By Juanita Kelly-Hill

Staff Writer

In honor of Universal Human Rights Month, I would like to scrutinize the American prison system.

There are 30 universal human rights that were adopted by the United Nations in 1948 that are supposed to protect every human being, regardless of sex, gender, race, religion, nationality and birth place.

There are five rights that I would like to focus on in particular: no discrimination, no slavery, no torture or inhumane treatment, the right to work, and lastly, that human rights cannot be taken away.

If the above rights listed are to be universally recognized and protected, then it raises the question: Could the American prison system be considered a violation of human rights?

Looking at the conditions of prisons and the treatment of those imprisoned, they are in clear violation of the right to no torture or inhumane treatment.
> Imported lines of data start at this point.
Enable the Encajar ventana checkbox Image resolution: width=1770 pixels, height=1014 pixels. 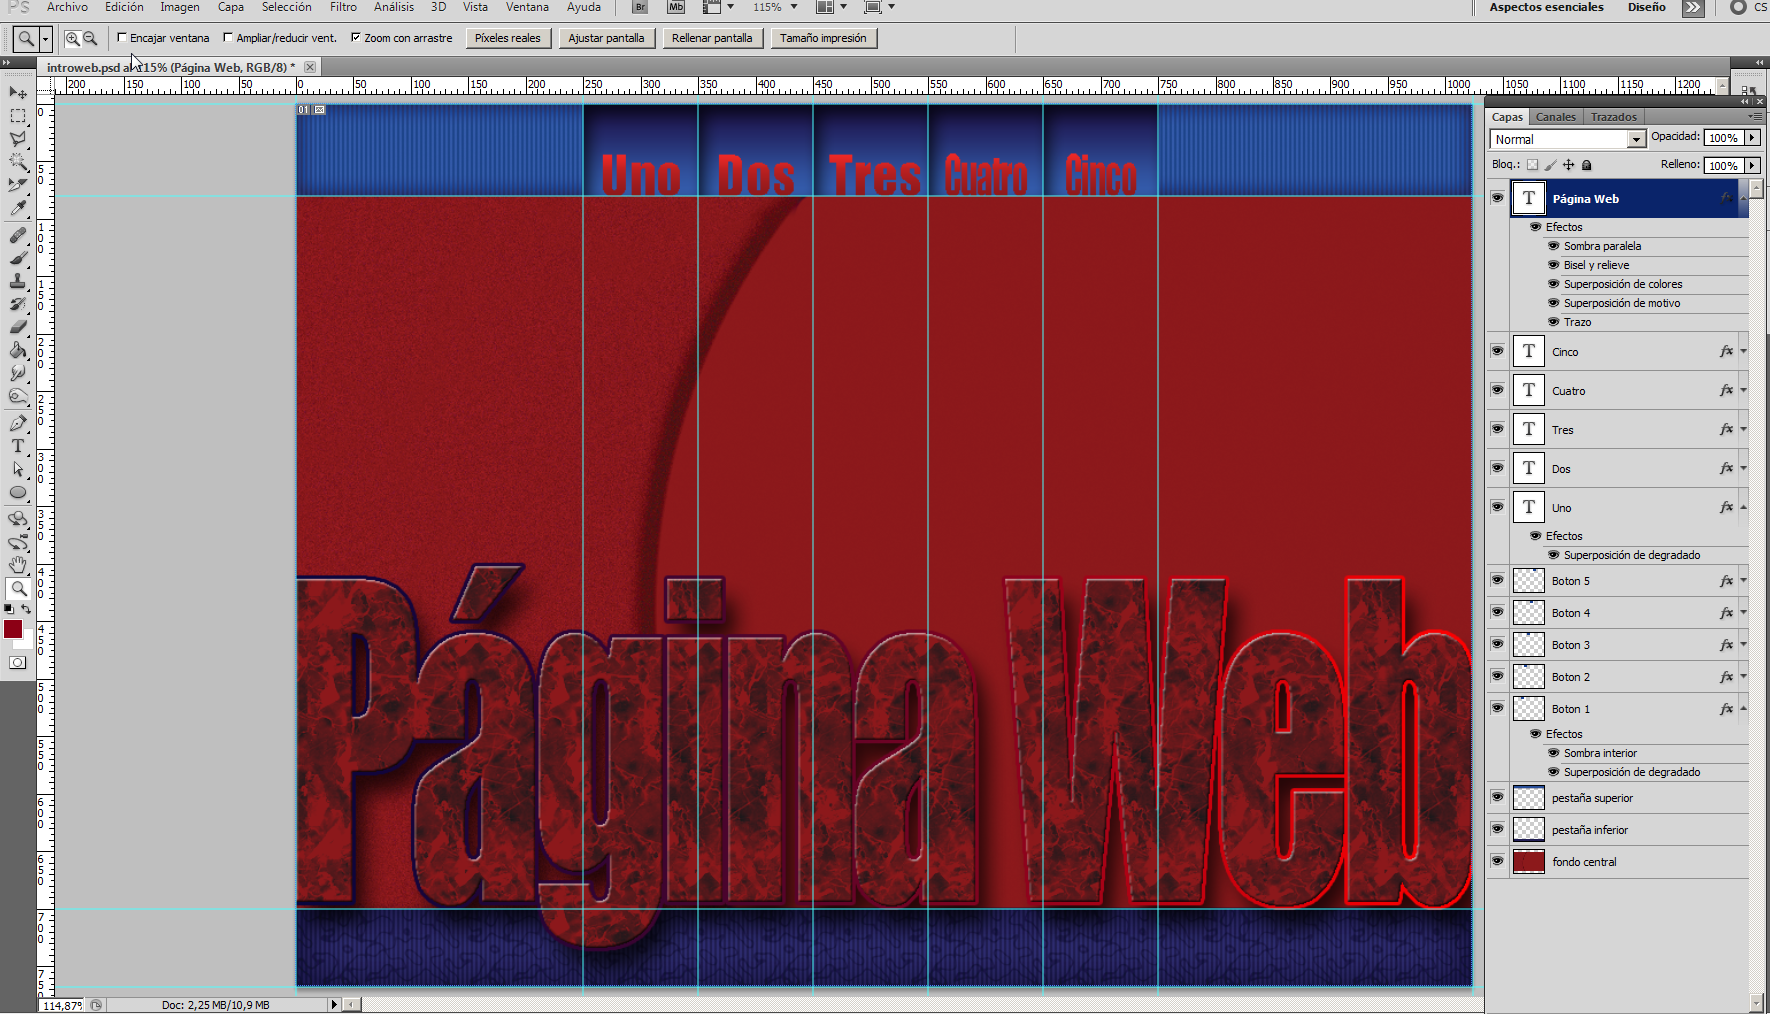click(x=122, y=38)
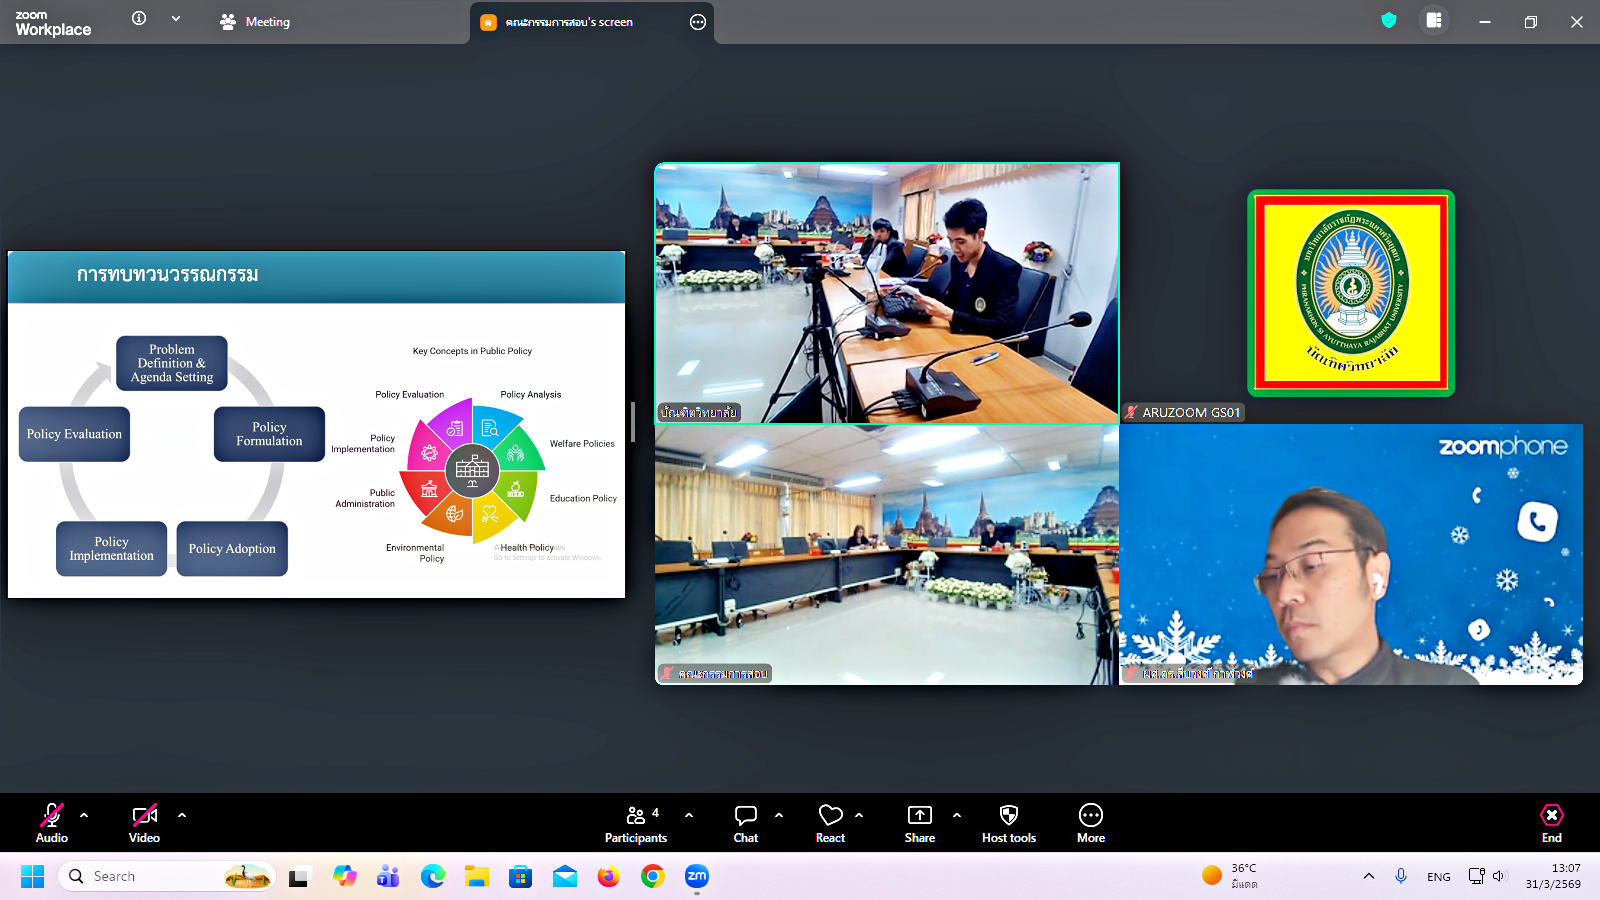Expand the audio settings arrow
1600x900 pixels.
(84, 815)
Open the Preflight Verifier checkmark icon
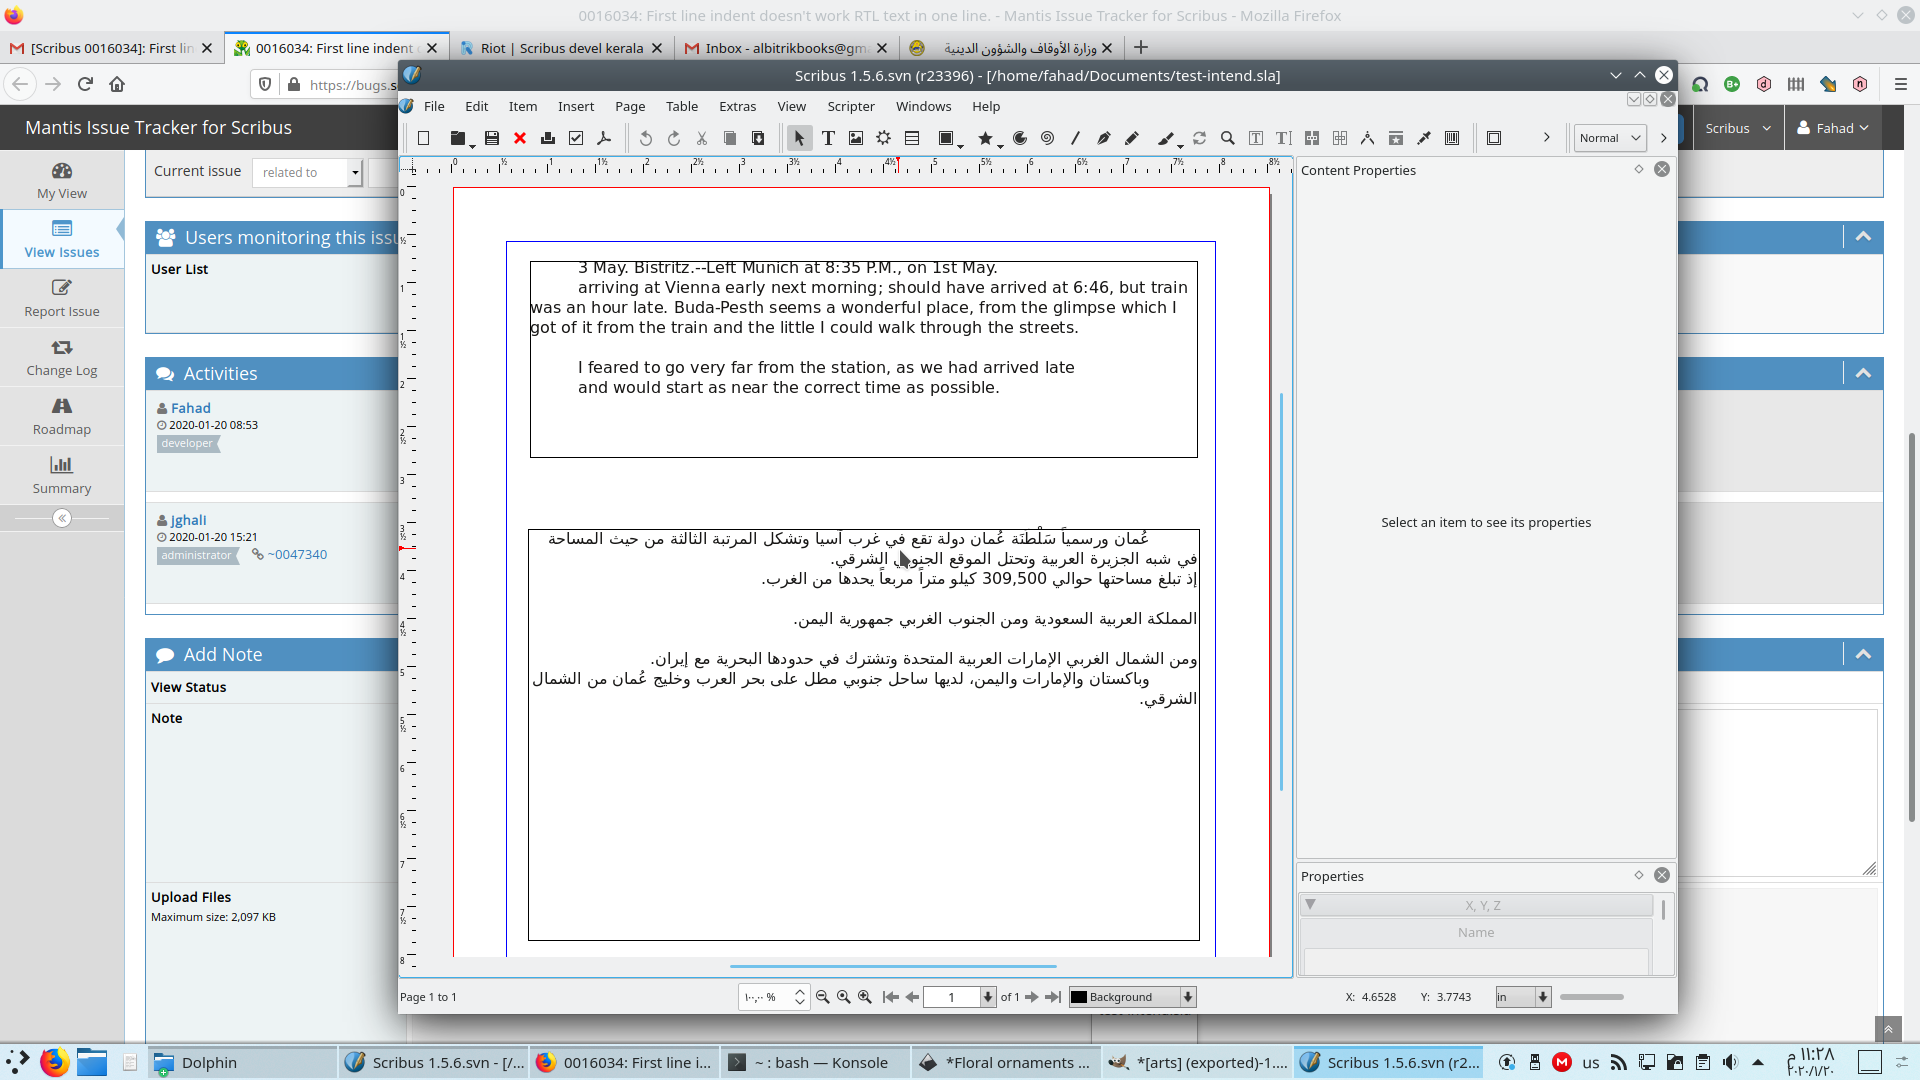Viewport: 1920px width, 1080px height. [576, 138]
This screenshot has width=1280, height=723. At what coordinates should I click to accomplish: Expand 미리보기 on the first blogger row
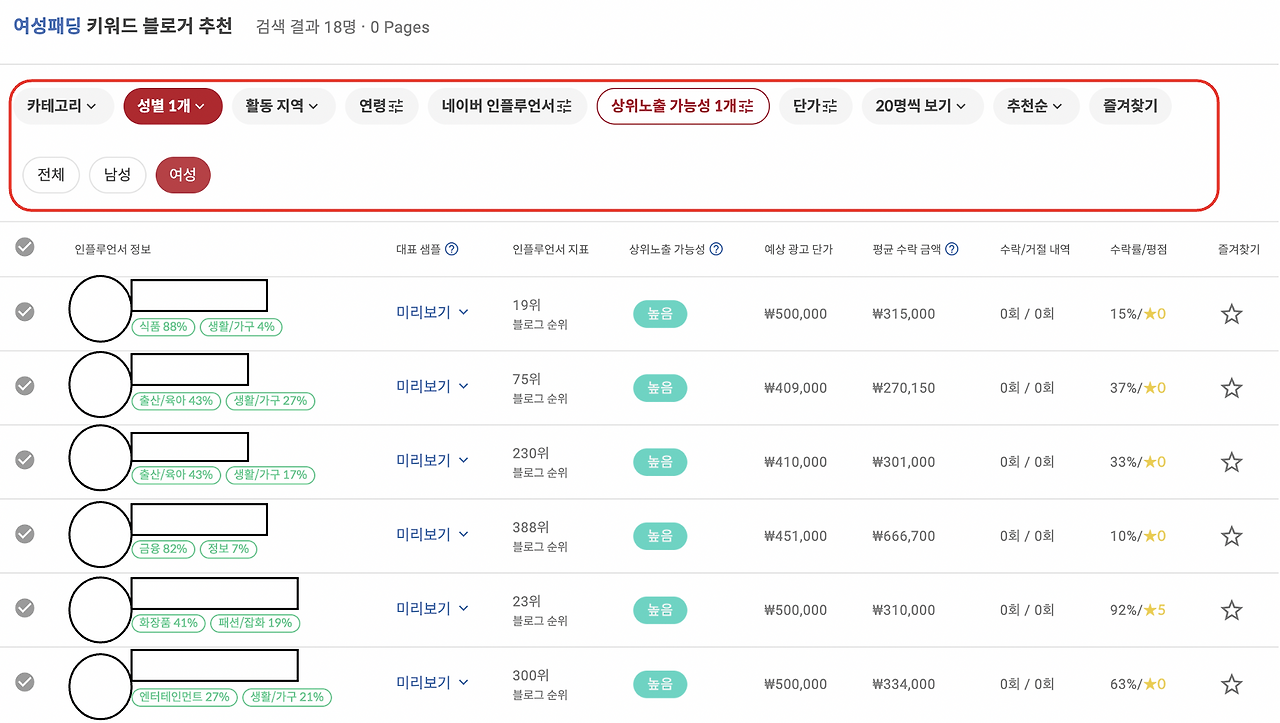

The food being served has little nutritional value, and the boarding conditions are less than humane.

According to the American Civil Liberties Union, a survey of prisoners reported being paid pennies for their labor, causing them not being able to afford basic living necessities, or being forced to work or face additional punishment. This is considered to be a form of slavery.

The 13th Amendment explicitly excludes those who are convicted from the right to involuntary servitude and slavery, but is that not infringing the 30th right, that human rights cannot be taken away?

The prison-to-homelessness pipeline is another impact the American prison system has on those who have served time.

A person who has been released from prison has a record that follows them throughout their entire life. This record is closely looked at when one tries to re-enter society, especially when looking for work.

Most places won’t hire a person who was convicted of a felony, or even consider a person with a criminal record as a potential employee. If a person cannot work, they cannot make the funds required to survive in this society. This results in homelessness, or partaking in illegal work that could land them back in prison.

If the point of prison is rehabilitation, then society should be more welcoming to those who were once convicted. Resources should be made available to help them navigate their way through society once again.